Ten Songs I Wish I'd Written
(in no particular order)1. You Don't Know Me (Eddy Arnold) - favorite performance: Ray Charles, Modern Sounds in Country and Western Music. I like songs that tell a story and offer a dramatic situation succinctly. Don't overlook country songs because you don't care for the style - there are great songs in every style.
2. I Didn't Know About You (Duke Ellington/Bob Russell) - favorite performance: Sylvia Syms, Lovingly. This was written as an instrumental first, like so many of Duke's sings. Unlike many of them, it was given a lyric worthy of the music later.
3. All Along the Watchtower (Bob Dylan) - favorite performance: Dylan, John Wesley Harding. I know the Hendrix version is more overtly dramatic, but the use of a series of images to create a mood and suggest a story was done better in Dylan's understated version, I think, and that's where I learned that technical approach to a lyric which I employed on The Change is On, found on Duke Robillard's Temptation.
4. Feel Like Going Home (Charlie Rich) - favorite performance: Charlie Rich demo version, Feel Like Going Home: The Essential Charlie Rich. The song gets stronger the more you take away from the arrangement; Rich's demo is the most stripped down and affecting. I don't really identify with the emotional stance, but I like songs of all stances if they express their point of view powerfully enough.
5. That's Where It's At (Sam Cooke) - favorite performance: Sam Cooke, A Man And His Music. This creates the mood and places you there in the room with it. "...just stay one minute more..." says it all.
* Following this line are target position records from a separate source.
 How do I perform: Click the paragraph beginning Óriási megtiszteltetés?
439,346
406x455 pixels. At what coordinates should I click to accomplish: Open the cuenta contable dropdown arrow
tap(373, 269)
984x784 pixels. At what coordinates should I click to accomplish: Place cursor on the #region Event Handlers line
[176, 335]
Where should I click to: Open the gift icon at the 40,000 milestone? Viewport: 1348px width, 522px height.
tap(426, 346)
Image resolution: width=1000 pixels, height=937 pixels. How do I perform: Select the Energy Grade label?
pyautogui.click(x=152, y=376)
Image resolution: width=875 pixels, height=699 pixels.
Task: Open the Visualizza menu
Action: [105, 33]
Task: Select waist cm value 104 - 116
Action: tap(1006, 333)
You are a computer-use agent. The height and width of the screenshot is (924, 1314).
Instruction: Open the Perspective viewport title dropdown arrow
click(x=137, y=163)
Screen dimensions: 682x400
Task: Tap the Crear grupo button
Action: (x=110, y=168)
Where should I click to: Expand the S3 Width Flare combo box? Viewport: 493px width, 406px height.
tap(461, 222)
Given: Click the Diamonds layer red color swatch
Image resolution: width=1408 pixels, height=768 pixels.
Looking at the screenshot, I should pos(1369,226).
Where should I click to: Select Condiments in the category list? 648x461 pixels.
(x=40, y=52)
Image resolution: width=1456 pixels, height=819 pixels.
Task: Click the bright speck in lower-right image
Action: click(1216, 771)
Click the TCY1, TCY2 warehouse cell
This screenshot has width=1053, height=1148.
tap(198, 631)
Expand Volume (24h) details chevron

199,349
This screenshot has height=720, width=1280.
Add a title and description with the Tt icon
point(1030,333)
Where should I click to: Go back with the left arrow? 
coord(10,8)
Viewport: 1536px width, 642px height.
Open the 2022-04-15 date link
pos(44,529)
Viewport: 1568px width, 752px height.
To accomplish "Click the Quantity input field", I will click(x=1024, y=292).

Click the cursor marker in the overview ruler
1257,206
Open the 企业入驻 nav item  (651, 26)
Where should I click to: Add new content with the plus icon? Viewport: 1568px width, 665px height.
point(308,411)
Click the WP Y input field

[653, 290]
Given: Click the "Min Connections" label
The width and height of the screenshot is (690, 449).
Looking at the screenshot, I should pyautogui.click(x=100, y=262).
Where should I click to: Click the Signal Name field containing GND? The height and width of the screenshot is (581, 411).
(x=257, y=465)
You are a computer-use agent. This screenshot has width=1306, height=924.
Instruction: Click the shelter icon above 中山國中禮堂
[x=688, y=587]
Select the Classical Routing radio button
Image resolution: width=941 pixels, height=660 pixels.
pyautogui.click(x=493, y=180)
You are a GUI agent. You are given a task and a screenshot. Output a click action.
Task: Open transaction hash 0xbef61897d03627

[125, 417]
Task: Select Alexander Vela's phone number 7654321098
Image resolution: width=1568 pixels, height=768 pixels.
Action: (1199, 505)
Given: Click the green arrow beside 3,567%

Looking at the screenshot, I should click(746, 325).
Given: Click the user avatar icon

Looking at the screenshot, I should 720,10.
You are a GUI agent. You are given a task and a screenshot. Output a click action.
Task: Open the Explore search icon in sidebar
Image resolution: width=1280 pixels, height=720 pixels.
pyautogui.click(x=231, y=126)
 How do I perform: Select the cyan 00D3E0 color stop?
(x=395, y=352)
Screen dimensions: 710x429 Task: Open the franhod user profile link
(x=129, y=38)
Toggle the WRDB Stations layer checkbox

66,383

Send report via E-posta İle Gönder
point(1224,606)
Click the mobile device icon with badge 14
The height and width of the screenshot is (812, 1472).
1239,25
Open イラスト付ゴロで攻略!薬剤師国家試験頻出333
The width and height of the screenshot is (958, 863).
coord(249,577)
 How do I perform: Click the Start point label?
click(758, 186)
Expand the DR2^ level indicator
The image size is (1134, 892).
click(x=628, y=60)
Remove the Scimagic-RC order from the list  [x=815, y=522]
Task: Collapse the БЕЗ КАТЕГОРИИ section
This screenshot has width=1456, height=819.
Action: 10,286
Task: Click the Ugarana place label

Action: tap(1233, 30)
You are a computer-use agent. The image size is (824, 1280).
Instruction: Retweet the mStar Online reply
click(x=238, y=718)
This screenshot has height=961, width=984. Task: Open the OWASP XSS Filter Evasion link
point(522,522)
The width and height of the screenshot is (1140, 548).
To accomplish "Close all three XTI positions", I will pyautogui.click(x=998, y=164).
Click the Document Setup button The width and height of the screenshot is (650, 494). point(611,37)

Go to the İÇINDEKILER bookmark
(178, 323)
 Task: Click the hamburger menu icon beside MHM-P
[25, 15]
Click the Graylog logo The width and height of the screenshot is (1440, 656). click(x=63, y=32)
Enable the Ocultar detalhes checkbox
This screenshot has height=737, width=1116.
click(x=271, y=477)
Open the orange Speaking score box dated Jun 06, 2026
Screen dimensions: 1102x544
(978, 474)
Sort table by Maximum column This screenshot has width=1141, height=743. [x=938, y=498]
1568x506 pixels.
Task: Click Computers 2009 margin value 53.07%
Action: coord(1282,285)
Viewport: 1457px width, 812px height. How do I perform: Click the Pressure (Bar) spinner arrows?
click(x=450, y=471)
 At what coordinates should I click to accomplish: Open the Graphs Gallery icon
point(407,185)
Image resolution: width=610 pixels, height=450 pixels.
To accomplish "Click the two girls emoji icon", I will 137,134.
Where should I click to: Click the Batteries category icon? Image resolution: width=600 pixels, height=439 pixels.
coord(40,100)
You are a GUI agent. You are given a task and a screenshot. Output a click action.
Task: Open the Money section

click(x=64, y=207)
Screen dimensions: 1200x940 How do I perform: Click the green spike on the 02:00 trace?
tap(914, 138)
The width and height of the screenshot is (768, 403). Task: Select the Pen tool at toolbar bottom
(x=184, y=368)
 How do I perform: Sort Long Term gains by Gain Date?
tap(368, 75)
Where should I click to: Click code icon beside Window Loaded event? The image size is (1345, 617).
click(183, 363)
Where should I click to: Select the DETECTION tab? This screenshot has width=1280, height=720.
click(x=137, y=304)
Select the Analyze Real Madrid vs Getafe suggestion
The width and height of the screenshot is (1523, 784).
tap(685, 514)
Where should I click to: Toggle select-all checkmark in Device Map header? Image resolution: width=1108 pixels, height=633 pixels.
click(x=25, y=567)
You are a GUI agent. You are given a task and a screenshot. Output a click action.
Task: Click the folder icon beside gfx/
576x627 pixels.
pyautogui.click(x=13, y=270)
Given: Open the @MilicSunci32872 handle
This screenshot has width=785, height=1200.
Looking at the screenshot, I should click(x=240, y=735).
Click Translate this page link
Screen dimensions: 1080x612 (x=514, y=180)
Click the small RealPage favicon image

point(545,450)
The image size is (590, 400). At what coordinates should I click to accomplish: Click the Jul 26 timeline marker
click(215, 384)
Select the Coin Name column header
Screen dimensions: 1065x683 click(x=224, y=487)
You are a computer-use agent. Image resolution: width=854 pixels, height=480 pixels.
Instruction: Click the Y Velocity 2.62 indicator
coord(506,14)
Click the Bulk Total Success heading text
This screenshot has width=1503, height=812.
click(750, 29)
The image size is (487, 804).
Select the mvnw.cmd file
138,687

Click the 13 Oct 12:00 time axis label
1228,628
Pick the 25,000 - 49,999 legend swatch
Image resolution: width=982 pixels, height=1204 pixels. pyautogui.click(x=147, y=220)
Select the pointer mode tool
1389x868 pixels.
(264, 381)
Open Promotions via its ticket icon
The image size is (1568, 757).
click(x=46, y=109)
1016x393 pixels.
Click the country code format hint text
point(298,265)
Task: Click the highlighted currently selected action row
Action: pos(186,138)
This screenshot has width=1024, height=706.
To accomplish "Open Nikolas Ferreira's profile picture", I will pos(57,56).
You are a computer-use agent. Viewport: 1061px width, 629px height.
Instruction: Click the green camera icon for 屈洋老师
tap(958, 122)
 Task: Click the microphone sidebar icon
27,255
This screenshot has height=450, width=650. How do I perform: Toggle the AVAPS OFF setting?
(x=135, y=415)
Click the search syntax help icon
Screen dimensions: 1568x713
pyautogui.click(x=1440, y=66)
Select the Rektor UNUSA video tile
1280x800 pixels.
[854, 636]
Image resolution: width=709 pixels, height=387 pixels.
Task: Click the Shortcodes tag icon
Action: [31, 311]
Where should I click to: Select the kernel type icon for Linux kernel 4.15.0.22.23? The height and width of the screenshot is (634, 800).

6. Do Right Woman, Do Right Man (Dan Penn) - favorite performance: Aretha Franklin, The Queen of Soul. This lyric says something that needs saying. I'm not sure why more lyrics don't.
7. It Never Entered My Mind (Rodgers/Hart) - favorite performance: Frank Sinatra, In the Wee Small Hours of the Morning. I like lyrics which capture moments of realization. The tone is exquisitely handled here as well.
8. Here, There, and Everywhere (Lennon/McCartney) - favorite performance: the Beatles, Revolver. It's very singeable - a pure melody which carries the mood. A little like Coconut Grove by John Sebastian in that respect.
9. Morgengruss (Schubert) - favorite performance: Dietrich Fischer-Dieskau, Die Schoene Muellerin. I like singing this one. Schubert's melodies seem to have sprung from the ground, and the dramatic situation is expressed nicely in the middle.
10. Choosey Beggar (Smokey Robinson) - favorite performance: Smokey and the Miracles, Anthology. Poetry at eye level.
What to do about Chuck Berry, Ray Davies, Percy Mayfield, Boudleaux Bryant, Harold Arlen, and a host of others not represented here? Stay tuned: blues songs will be treated separately next.
My
Ten Favorite Trumpet Players
1. Louis Armstrong - incomparably better than anyone else, in every respect
2. Roy Eldridge - powerfully emotional; his mouthpiece made high notes easy but mid range and below almost impossible to play (I tried once)
3. Cootie Williams - my plunger mentor; stark power and eloquence
4. Ruby Braff - lyrical and ornate; uses the full range of the instrument
5. Shorty Baker - criminally undervalued; unique tone and taste
6. Clark Terry - inimitable technique and ebullience
7. Ray Nance - sounds easy to duplicate; go try it
8. Miles Davis - personal, vocal sound; I prefer the pre-fusion Miles
9. Bobby Hackett - small but sumptuous tone; a lyrical adaptation of Pops
10. a three-way tie among Buck Clayton, Sweets Edison, and Lips Page
If Bix, Bunny, Fats, and Clifford had lived, this list would look a little different; but not at the top.